■ **Stored data**

====

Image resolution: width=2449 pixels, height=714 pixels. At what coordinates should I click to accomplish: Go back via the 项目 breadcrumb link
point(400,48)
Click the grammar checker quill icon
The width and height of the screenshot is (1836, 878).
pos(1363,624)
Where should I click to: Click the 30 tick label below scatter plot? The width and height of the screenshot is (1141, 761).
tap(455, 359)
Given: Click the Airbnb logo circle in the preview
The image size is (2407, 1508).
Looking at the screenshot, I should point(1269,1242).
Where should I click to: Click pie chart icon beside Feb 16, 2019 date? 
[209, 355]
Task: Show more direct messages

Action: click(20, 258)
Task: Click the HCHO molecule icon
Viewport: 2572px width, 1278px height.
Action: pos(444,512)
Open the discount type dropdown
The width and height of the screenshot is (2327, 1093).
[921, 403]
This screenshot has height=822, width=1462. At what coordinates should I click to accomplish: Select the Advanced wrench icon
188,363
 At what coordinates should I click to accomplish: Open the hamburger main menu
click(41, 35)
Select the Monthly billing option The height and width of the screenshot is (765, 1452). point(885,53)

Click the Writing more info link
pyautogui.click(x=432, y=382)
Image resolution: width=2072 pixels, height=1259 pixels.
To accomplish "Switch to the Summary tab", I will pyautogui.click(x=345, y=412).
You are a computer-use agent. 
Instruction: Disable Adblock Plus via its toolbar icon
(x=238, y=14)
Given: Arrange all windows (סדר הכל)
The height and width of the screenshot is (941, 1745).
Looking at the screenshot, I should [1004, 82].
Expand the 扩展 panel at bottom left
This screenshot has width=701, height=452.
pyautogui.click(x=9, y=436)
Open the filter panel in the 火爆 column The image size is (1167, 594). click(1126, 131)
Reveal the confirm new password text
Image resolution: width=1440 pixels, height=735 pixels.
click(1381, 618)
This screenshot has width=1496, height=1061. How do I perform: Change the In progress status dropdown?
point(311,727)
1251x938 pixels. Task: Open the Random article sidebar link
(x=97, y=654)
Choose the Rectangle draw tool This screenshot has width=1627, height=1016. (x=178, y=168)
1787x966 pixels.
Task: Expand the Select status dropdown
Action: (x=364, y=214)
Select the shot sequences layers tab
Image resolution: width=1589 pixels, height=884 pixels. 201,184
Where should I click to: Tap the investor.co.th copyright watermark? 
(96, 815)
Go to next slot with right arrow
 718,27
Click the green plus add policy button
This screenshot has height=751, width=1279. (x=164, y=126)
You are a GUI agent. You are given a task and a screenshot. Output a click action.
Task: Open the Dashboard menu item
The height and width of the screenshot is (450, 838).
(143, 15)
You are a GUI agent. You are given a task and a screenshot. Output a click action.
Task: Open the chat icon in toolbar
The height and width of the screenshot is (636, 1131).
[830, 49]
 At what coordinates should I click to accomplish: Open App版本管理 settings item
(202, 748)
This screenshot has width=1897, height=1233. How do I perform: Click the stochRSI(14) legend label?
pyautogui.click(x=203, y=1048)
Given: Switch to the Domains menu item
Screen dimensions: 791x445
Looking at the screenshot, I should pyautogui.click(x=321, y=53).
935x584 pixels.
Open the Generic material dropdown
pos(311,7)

====

■ **What you have to do**
Give back exactly the lines of the listing above that run from the line with "Where should I click to: Click pie" to the line with "Task: Open the Dashboard menu item", inclusive.

■ **Task result**
Where should I click to: Click pie chart icon beside Feb 16, 2019 date? 
[209, 355]
Task: Show more direct messages

Action: click(20, 258)
Task: Click the HCHO molecule icon
Viewport: 2572px width, 1278px height.
Action: pos(444,512)
Open the discount type dropdown
The width and height of the screenshot is (2327, 1093).
[921, 403]
This screenshot has height=822, width=1462. At what coordinates should I click to accomplish: Select the Advanced wrench icon
188,363
 At what coordinates should I click to accomplish: Open the hamburger main menu
click(41, 35)
Select the Monthly billing option The height and width of the screenshot is (765, 1452). point(885,53)

Click the Writing more info link
pyautogui.click(x=432, y=382)
Image resolution: width=2072 pixels, height=1259 pixels.
To accomplish "Switch to the Summary tab", I will pyautogui.click(x=345, y=412).
You are a computer-use agent. 
Instruction: Disable Adblock Plus via its toolbar icon
(x=238, y=14)
Given: Arrange all windows (סדר הכל)
The height and width of the screenshot is (941, 1745).
Looking at the screenshot, I should [1004, 82].
Expand the 扩展 panel at bottom left
This screenshot has width=701, height=452.
pyautogui.click(x=9, y=436)
Open the filter panel in the 火爆 column The image size is (1167, 594). click(1126, 131)
Reveal the confirm new password text
Image resolution: width=1440 pixels, height=735 pixels.
click(1381, 618)
This screenshot has width=1496, height=1061. How do I perform: Change the In progress status dropdown?
point(311,727)
1251x938 pixels. Task: Open the Random article sidebar link
(x=97, y=654)
Choose the Rectangle draw tool This screenshot has width=1627, height=1016. (x=178, y=168)
1787x966 pixels.
Task: Expand the Select status dropdown
Action: (x=364, y=214)
Select the shot sequences layers tab
Image resolution: width=1589 pixels, height=884 pixels. 201,184
Where should I click to: Tap the investor.co.th copyright watermark? 
(96, 815)
Go to next slot with right arrow
 718,27
Click the green plus add policy button
This screenshot has height=751, width=1279. (x=164, y=126)
You are a GUI agent. You are given a task and a screenshot. Output a click action.
Task: Open the Dashboard menu item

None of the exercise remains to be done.